We observed and wrote about electability during the 2020 Democratic primary, when the four women Senators running for President continually had their “electability” questioned, despite having impressive resumes and strong track records of electoral success.

Part of the reason why questioning electability is a successful strategy to cast doubt on a woman’s abilities is because we have seen for years in Barbara Lee Family Foundation research that voters have an imagination barrier when it comes to electing women, especially to executive office. Not only has Florida never had a woman serve as governor, Charlie Crist has himself served as governor. So it is much easier for voters to picture him in the role. In recent BLFF research, when we asked voters to picture a hypothetical governor, a majority still pictured a man.

“Seeing and imagining things that you’ve never actually seen before can be hard for voters because it almost becomes a little bit of a self-fulfilling prophecy and that’s where words like ‘comfortable’ and ‘electable’ come into play for people like Joe Biden,” said Vitali in an interview with Insider.

Our BLFF research found that the notion that women aren’t electable is a tired myth. Every hypothetical woman candidate we tested with voters either won or tied her ballot against a straight white man of the opposite party. In recent years, women have won elections at the same rate or even more than men. According to our friends at the Center for American Women and Politics, in 2018, non-incumbent women won at a higher rate than their male counterparts across levels, in both primary and general elections.

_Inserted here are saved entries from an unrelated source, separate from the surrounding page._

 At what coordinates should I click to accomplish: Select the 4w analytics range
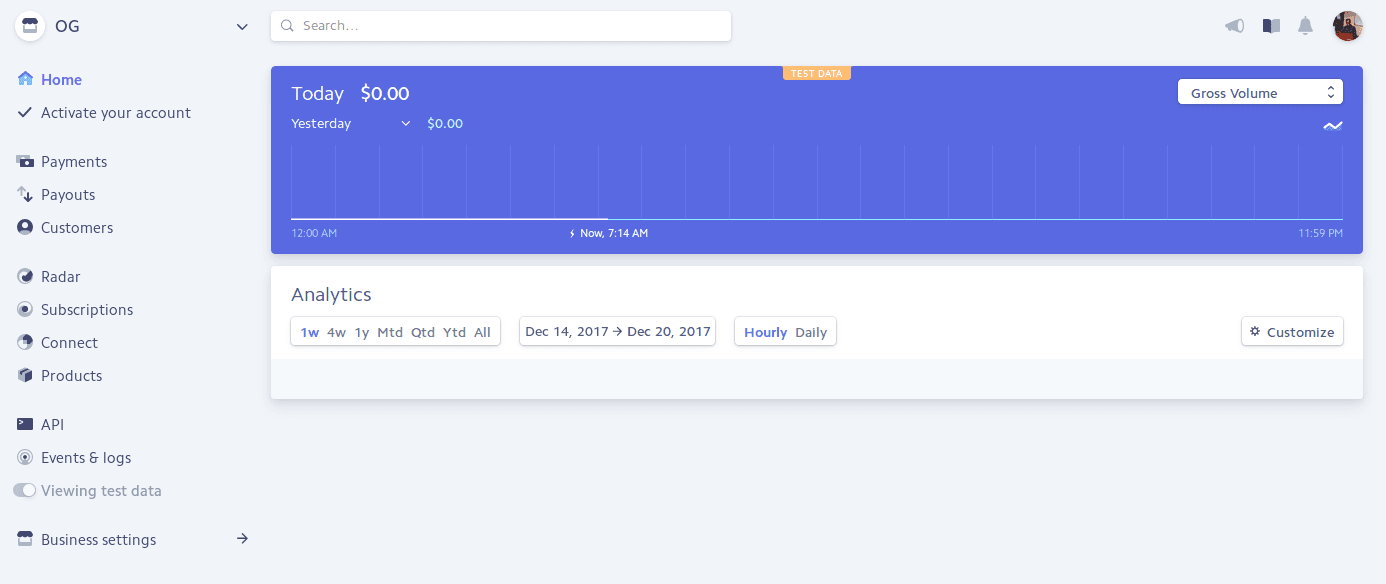[335, 331]
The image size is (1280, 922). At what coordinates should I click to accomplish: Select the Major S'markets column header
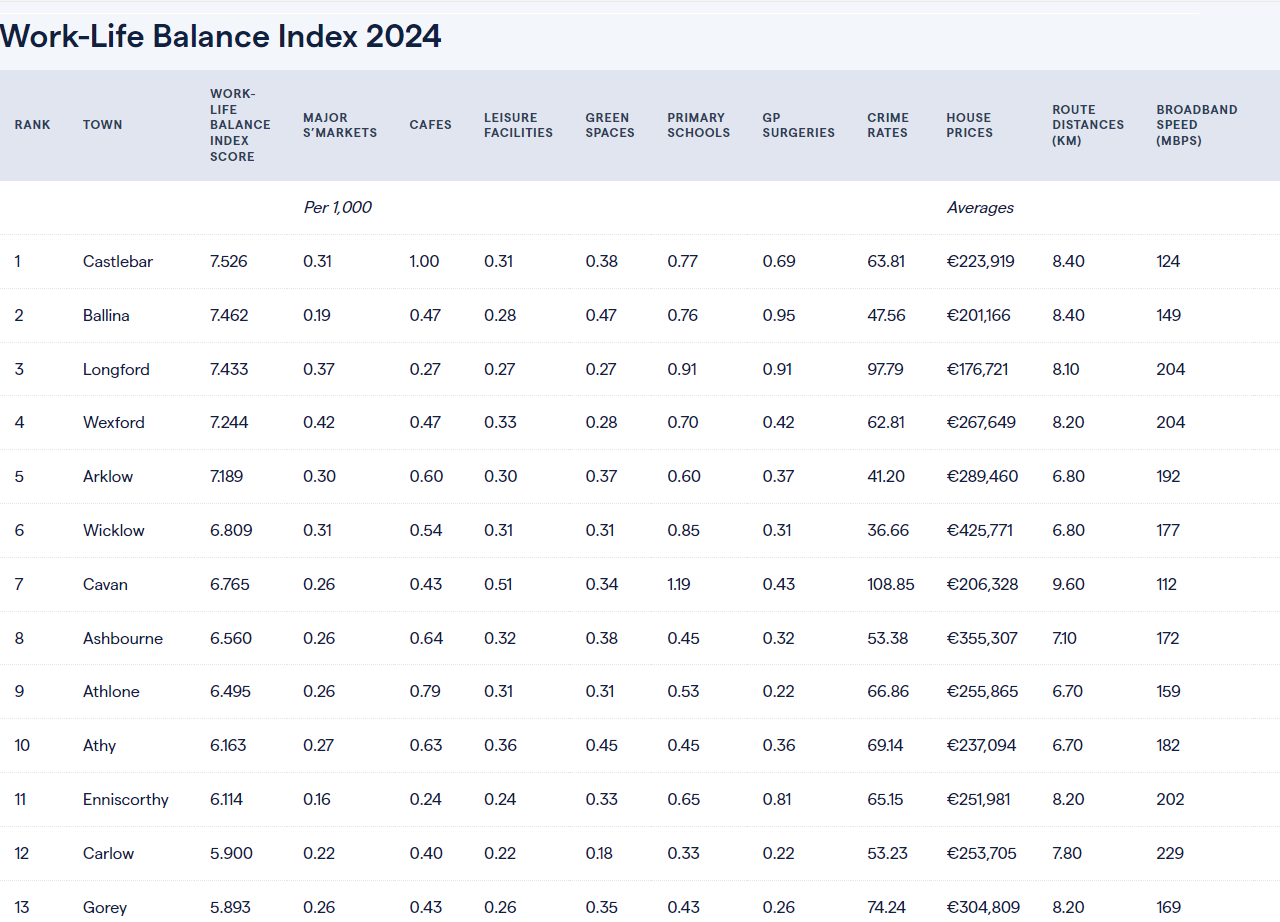[340, 125]
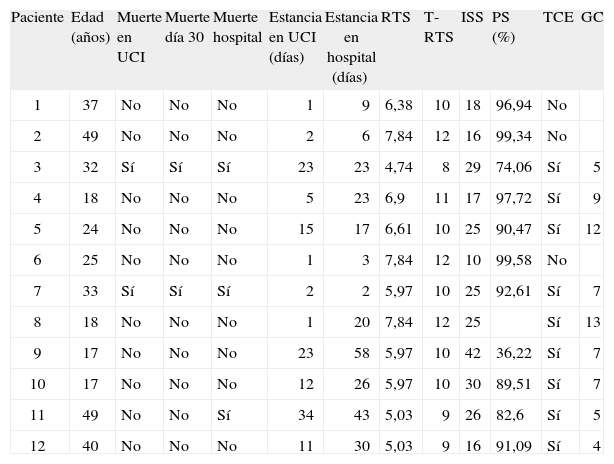Select the Muerte día 30 header
The width and height of the screenshot is (614, 464).
point(185,28)
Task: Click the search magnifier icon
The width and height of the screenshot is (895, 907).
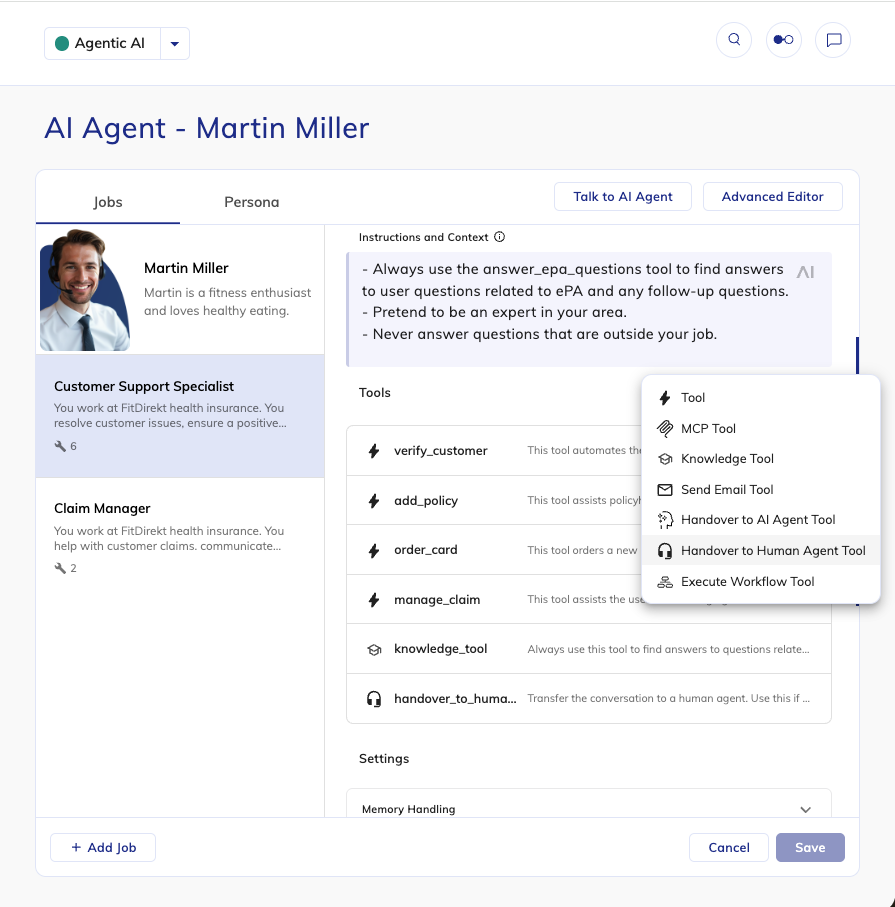Action: pos(734,40)
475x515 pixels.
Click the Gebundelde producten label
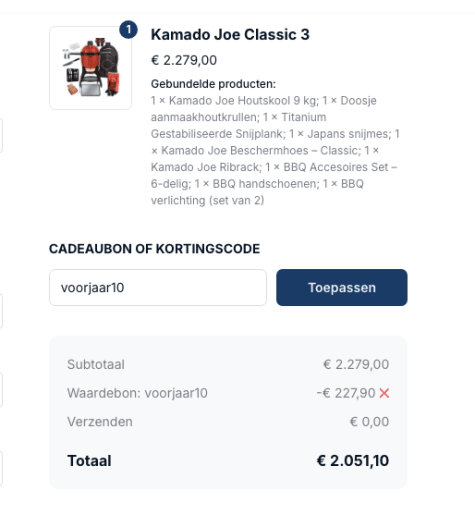[213, 84]
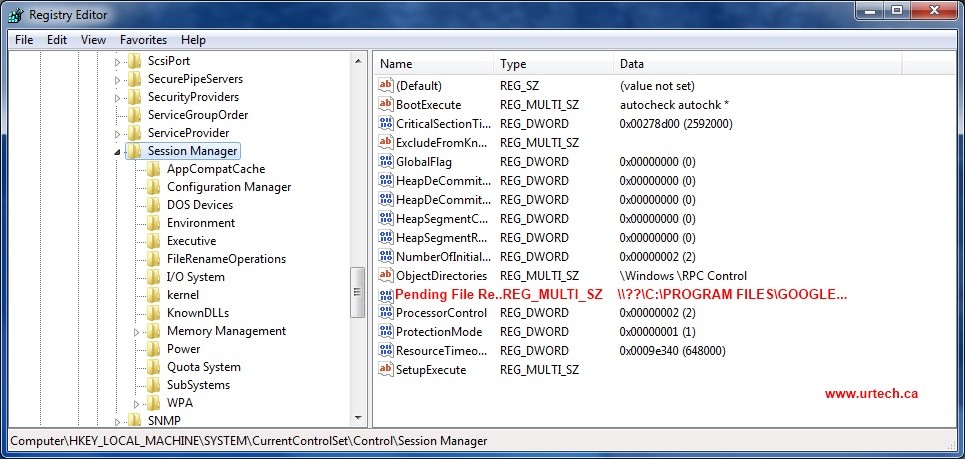Image resolution: width=965 pixels, height=459 pixels.
Task: Click the Registry Editor title bar icon
Action: pyautogui.click(x=15, y=15)
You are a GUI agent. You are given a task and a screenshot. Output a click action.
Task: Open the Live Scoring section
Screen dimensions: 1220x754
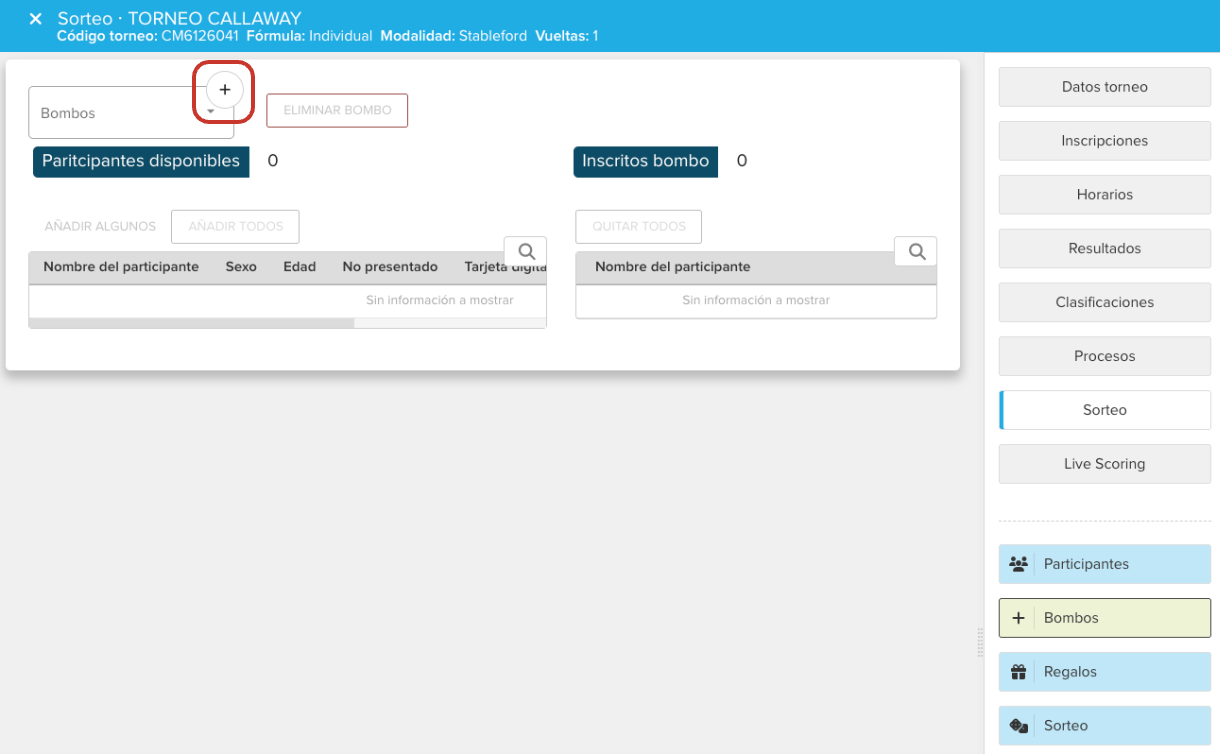tap(1104, 464)
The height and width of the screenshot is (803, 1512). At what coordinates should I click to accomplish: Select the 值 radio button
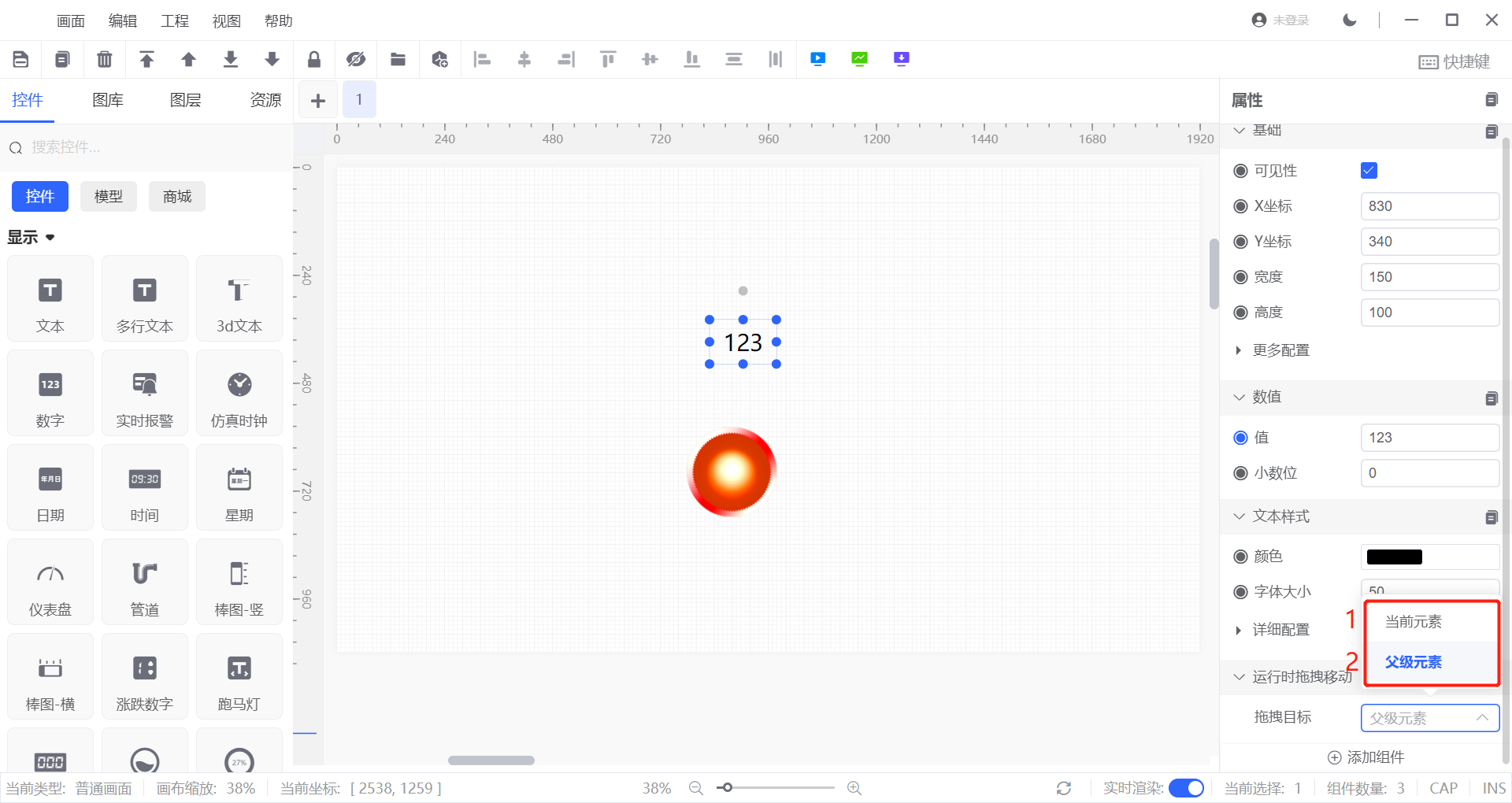1240,438
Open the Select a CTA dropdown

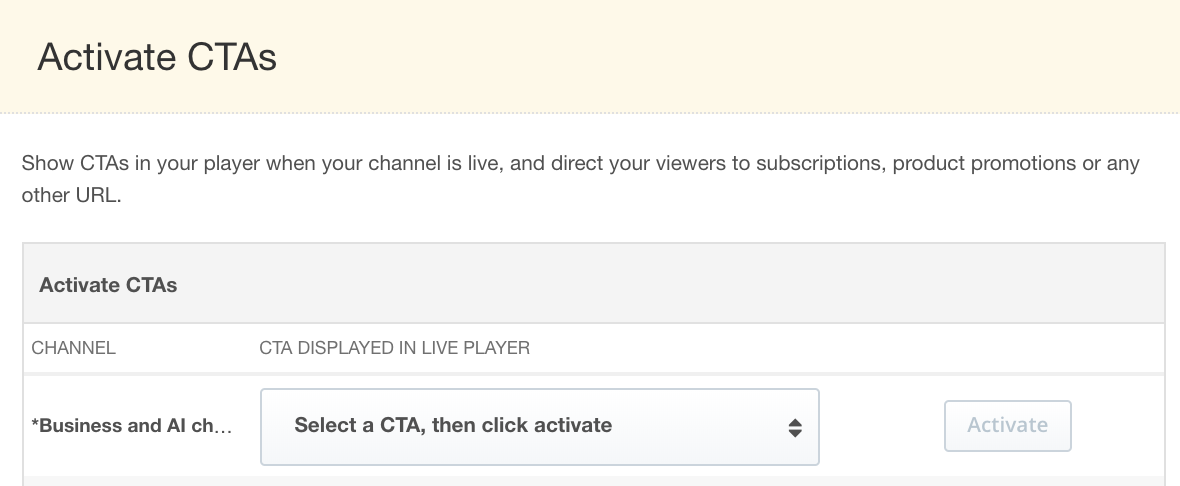tap(540, 427)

Although Crist branded himself the “safe candidate,” he has more electoral losses on his resume than Commissioner Fried. Experts, including Republican pollster Tony Fabrizio, predicted that Commissioner Fried would be a more challenging opponent in the general election for incumbent Governor DeSantis than Crist. The fact that Governor DeSantis chose Commissioner Fried to target with attacks on primary day, despite Crist being up in the polls, could signal that maybe he thought so too.

We have seen dramatic progress for women’s representation over the last five years. Between a record number of women being elected to Congress in 2018 and 2020; tying the record for the most women serving as governor at one time; and of course electing and swearing in the first woman Vice President, gains have been sweeping. But real progress will come when male candidates run campaigns based on their own merits and no longer rely on exploiting age-old stereotypes around what someone in elected office “looks like” to get ahead.